EXERCISE INSTRUCTIONS »
Please reproduce exactly, and only, the lines from the one with "This screenshot has height=555, width=1200." through the last line of the listing below, both ends included, leaving out the pictures.

── AVAILABLE DATA ──

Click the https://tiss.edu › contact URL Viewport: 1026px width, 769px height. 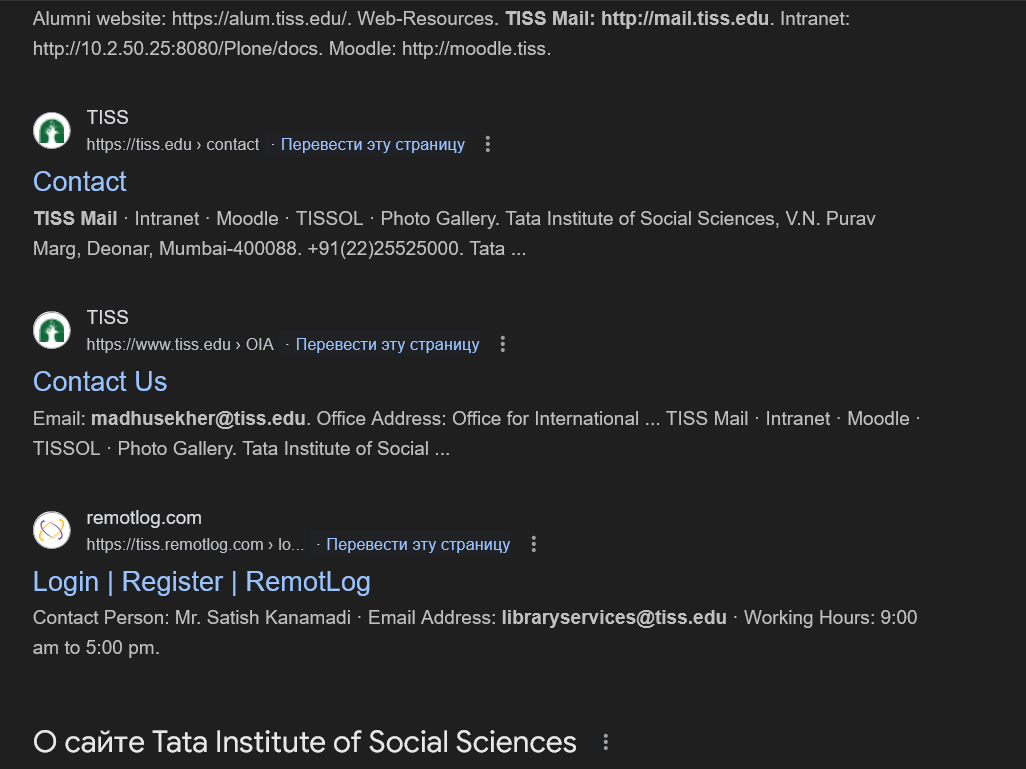[173, 144]
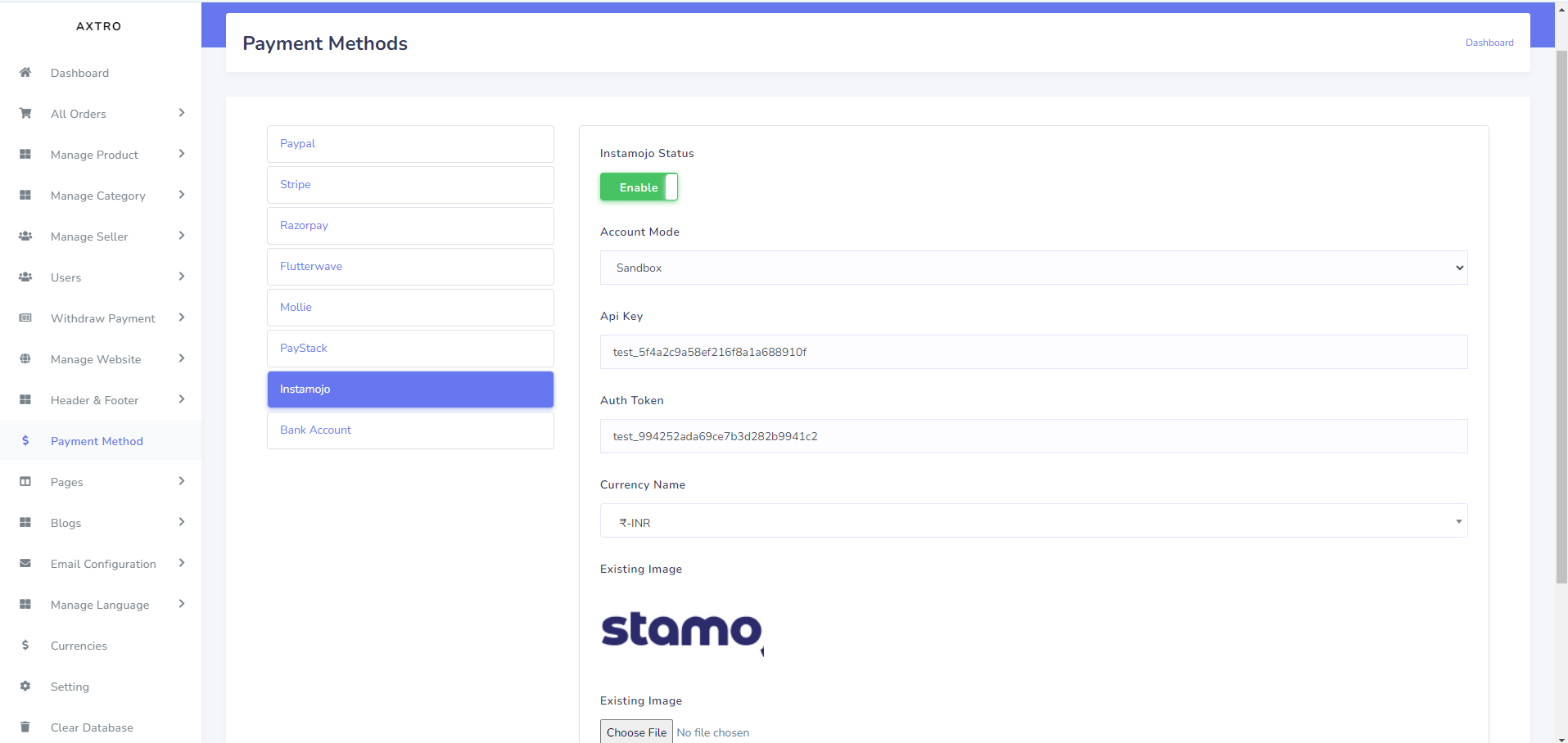Open the Bank Account payment tab

(x=410, y=430)
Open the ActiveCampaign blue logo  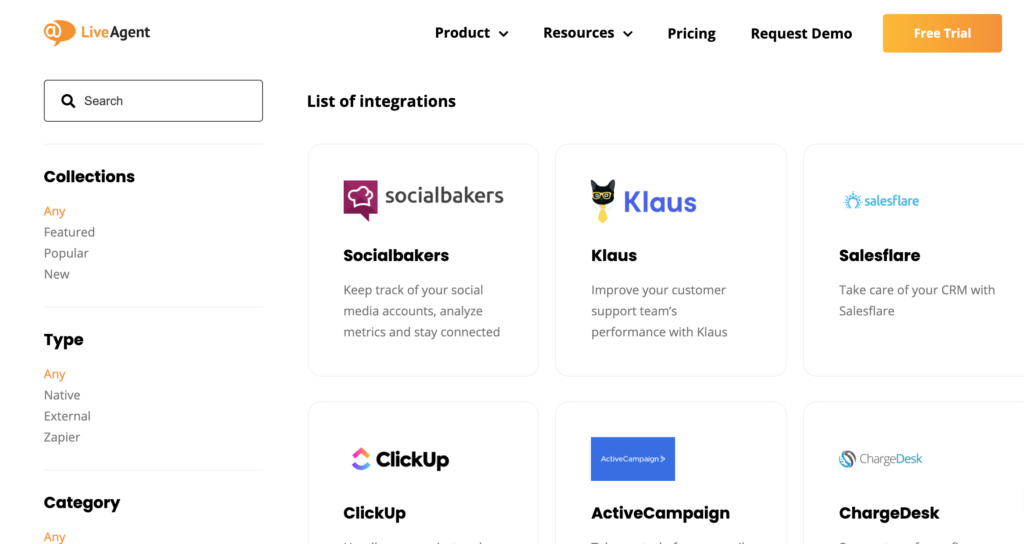click(632, 459)
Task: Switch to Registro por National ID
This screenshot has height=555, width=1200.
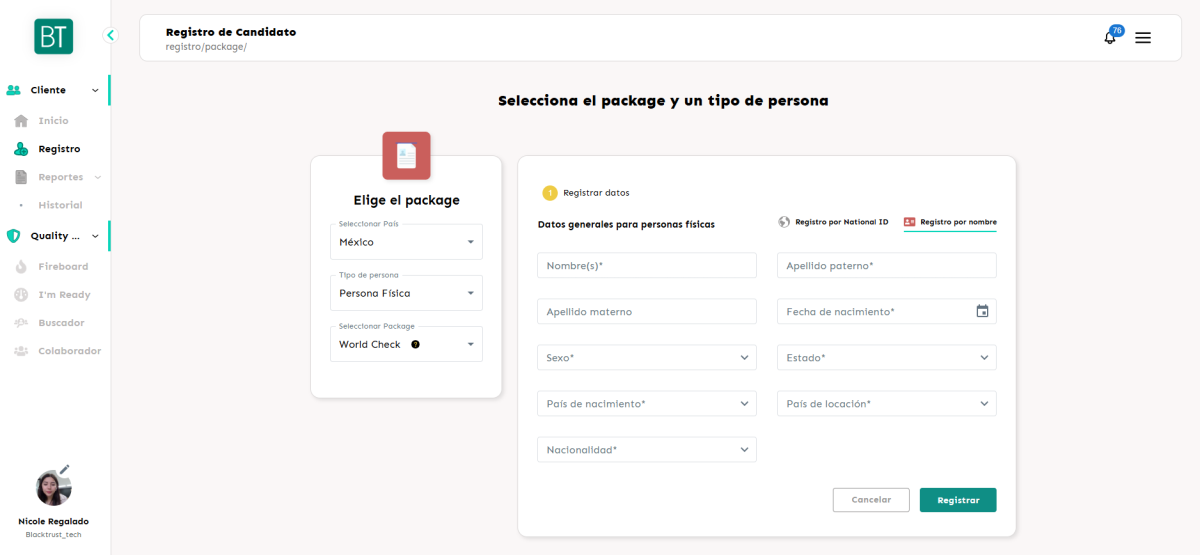Action: [x=833, y=222]
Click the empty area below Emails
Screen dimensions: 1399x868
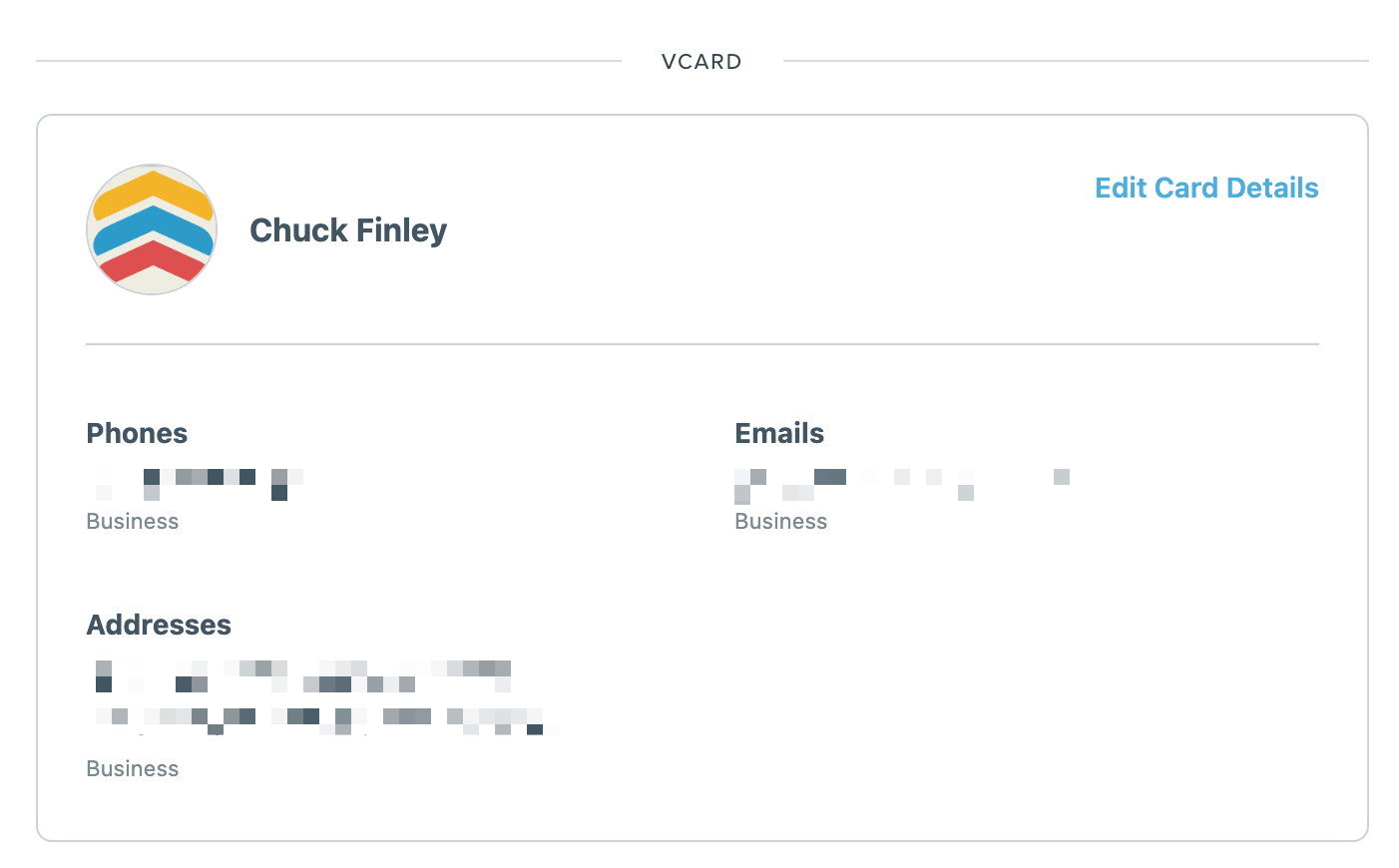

───

SOLUTION FOR THIS PROBLEM »
This screenshot has height=555, width=1200.
Action: [x=833, y=222]
Click the empty area below Emails
Screen dimensions: 1399x868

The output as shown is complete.